## EXCERTO
--

A história desta cadela pode ser a de muitos animais perdidos. Segundo o Sindicato Nacional dos Médicos Veterinários (SNMV), ainda “hoje existem discrepâncias entre os registos” da base de dados oficial da Direção-Geral de Alimentação e Veterinária (DGAV) – o Sistema de Identificação de Canídeos e Felídeos (SICAFE) – e as informações recolhidas pelos veterinários e inseridas no Sistema de Identificação e Recuperação Animal (SIRA), gerido pelo SNMV.
Enquanto na base de dados dos veterinários, criada em 1992, os registos são feitos pelos médicos veterinários aquando da colocação do microchip, no SICAFE, o registo é feito pelas juntas de freguesia, um sistema que, segundo o SNMV, “sempre teve insuficiências”. A DGAV, tutelada pelo Ministério da Agricultura, não tem informações sobre o número de registos que estão por inserir no SICAFE.

--

## O SEU OBJETIVO
Transcreva o excerto, começando nas palavras "Enquanto na base" e terminando depois das palavras "inserir no SICAFE.". Os registos não fazem falta.

## Dados recolhidos

--

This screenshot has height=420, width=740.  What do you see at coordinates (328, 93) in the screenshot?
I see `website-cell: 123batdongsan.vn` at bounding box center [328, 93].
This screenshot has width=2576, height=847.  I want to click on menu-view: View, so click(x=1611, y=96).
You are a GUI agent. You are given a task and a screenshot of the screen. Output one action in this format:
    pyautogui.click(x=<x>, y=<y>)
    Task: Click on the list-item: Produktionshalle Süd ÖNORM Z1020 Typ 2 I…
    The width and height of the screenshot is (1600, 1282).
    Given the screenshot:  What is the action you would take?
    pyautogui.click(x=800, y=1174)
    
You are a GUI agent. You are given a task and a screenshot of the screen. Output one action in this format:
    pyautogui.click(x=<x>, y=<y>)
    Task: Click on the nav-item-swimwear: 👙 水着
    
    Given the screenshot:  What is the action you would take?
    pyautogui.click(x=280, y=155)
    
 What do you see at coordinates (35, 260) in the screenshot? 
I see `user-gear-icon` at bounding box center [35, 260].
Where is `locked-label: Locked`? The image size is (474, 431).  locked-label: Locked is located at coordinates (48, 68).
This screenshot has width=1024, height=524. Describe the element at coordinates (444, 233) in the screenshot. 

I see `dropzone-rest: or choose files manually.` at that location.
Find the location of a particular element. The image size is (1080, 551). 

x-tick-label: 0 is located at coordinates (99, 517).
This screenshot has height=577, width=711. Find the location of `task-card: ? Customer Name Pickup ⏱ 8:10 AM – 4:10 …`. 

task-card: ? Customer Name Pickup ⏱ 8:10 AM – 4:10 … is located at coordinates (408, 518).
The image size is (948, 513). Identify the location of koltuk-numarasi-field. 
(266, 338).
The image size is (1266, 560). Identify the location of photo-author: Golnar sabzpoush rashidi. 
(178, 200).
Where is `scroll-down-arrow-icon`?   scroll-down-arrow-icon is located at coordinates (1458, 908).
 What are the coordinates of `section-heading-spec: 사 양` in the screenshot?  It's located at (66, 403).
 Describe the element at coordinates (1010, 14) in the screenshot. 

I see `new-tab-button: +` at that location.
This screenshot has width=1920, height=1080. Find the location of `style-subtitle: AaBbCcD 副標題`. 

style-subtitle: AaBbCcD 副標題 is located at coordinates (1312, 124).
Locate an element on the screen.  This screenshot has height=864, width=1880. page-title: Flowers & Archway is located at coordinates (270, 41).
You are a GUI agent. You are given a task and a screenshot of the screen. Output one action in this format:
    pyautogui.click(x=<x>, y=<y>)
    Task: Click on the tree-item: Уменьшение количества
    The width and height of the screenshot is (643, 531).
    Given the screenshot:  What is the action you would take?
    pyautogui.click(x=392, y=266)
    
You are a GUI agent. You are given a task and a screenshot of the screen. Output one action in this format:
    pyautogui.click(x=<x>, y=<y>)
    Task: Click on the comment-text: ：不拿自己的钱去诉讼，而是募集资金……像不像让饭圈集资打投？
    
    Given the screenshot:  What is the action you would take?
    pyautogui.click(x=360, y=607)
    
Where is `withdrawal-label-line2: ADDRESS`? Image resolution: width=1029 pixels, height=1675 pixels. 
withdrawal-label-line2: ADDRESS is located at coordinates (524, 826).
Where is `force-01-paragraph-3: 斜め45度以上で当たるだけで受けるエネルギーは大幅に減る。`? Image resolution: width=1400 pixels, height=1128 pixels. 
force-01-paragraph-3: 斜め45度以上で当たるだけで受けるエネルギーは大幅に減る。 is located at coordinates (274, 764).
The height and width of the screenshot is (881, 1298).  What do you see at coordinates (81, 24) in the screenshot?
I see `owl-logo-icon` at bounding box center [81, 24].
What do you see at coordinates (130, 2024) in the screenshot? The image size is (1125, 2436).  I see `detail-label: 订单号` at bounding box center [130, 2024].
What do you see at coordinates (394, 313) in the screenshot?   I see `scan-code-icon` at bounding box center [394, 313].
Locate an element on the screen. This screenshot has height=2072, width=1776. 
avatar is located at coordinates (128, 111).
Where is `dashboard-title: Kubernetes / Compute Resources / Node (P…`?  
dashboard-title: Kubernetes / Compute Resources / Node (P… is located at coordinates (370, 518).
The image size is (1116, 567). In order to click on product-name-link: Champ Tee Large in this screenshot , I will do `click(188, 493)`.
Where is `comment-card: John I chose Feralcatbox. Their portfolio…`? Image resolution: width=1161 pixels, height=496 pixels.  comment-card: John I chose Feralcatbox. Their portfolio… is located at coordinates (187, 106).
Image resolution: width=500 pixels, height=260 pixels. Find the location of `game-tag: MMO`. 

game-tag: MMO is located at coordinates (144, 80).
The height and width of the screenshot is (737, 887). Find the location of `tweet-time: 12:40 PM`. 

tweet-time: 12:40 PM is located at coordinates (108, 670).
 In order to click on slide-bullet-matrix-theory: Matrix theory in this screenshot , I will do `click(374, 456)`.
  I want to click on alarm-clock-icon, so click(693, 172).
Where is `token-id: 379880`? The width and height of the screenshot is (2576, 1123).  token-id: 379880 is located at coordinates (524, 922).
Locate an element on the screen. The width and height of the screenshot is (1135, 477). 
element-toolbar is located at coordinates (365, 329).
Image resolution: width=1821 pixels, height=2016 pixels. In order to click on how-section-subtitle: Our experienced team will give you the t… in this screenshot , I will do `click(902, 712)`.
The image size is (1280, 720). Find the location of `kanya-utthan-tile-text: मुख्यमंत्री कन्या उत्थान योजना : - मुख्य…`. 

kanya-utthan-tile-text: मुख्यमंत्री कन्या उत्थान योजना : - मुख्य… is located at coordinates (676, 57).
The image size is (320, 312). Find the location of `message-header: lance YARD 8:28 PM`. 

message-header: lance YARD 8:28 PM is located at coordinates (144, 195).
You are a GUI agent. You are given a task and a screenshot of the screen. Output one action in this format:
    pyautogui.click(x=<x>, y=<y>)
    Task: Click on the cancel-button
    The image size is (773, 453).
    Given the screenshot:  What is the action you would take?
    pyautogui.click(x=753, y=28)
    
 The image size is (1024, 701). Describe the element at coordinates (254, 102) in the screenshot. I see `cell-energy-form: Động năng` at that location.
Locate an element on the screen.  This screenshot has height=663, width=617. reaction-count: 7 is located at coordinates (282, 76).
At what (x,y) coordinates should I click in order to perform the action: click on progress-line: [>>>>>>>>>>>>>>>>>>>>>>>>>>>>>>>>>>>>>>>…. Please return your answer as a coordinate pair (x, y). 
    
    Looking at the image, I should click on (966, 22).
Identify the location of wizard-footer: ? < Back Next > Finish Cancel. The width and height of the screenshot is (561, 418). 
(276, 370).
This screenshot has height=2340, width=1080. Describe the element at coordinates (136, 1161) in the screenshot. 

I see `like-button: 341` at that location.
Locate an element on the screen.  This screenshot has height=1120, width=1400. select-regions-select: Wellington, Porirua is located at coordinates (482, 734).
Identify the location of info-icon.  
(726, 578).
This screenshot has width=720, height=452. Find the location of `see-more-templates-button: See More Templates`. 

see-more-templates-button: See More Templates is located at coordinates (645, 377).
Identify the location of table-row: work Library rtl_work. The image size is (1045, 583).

--

## A SUA RESPOSTA
Enquanto na base de dados dos veterinários, criada em 1992, os registos são feitos pelos médicos veterinários aquando da colocação do microchip, no SICAFE, o registo é feito pelas juntas de freguesia, um sistema que, segundo o SNMV, “sempre teve insuficiências”. A DGAV, tutelada pelo Ministério da Agricultura, não tem informações sobre o número de registos que estão por inserir no SICAFE.